■ **Job**
Scale the rows from the line containing "Task: Select the Disabled radio button" through the end of the rows, inclusive. Reproduce those lines with their requests, but multiply each coordinate in the answers by 0.85 and round to a whole number, with halves rounded up.
########
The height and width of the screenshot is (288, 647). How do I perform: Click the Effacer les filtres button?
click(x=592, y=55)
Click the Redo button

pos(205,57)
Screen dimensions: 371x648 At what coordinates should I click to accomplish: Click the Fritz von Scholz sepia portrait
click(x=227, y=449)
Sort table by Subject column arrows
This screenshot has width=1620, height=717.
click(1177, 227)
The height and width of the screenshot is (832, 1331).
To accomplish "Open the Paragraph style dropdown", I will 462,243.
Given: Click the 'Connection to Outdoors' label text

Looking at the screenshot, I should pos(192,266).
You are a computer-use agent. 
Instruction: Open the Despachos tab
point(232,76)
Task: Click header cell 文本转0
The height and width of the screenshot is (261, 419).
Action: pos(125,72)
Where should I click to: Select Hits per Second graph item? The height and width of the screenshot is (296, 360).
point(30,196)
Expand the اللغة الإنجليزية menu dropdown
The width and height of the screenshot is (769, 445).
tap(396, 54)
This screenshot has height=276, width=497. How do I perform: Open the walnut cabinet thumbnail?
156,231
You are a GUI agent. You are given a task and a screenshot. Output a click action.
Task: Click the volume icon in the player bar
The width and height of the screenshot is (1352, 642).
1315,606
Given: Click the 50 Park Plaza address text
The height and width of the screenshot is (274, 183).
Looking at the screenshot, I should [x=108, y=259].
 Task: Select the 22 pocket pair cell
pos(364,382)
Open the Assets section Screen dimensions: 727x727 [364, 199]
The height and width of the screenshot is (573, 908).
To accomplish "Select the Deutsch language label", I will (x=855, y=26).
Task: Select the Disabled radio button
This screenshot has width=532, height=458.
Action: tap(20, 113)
########
■ **The answer**
Task: Select the Disabled radio button
This screenshot has width=532, height=458.
Action: tap(17, 96)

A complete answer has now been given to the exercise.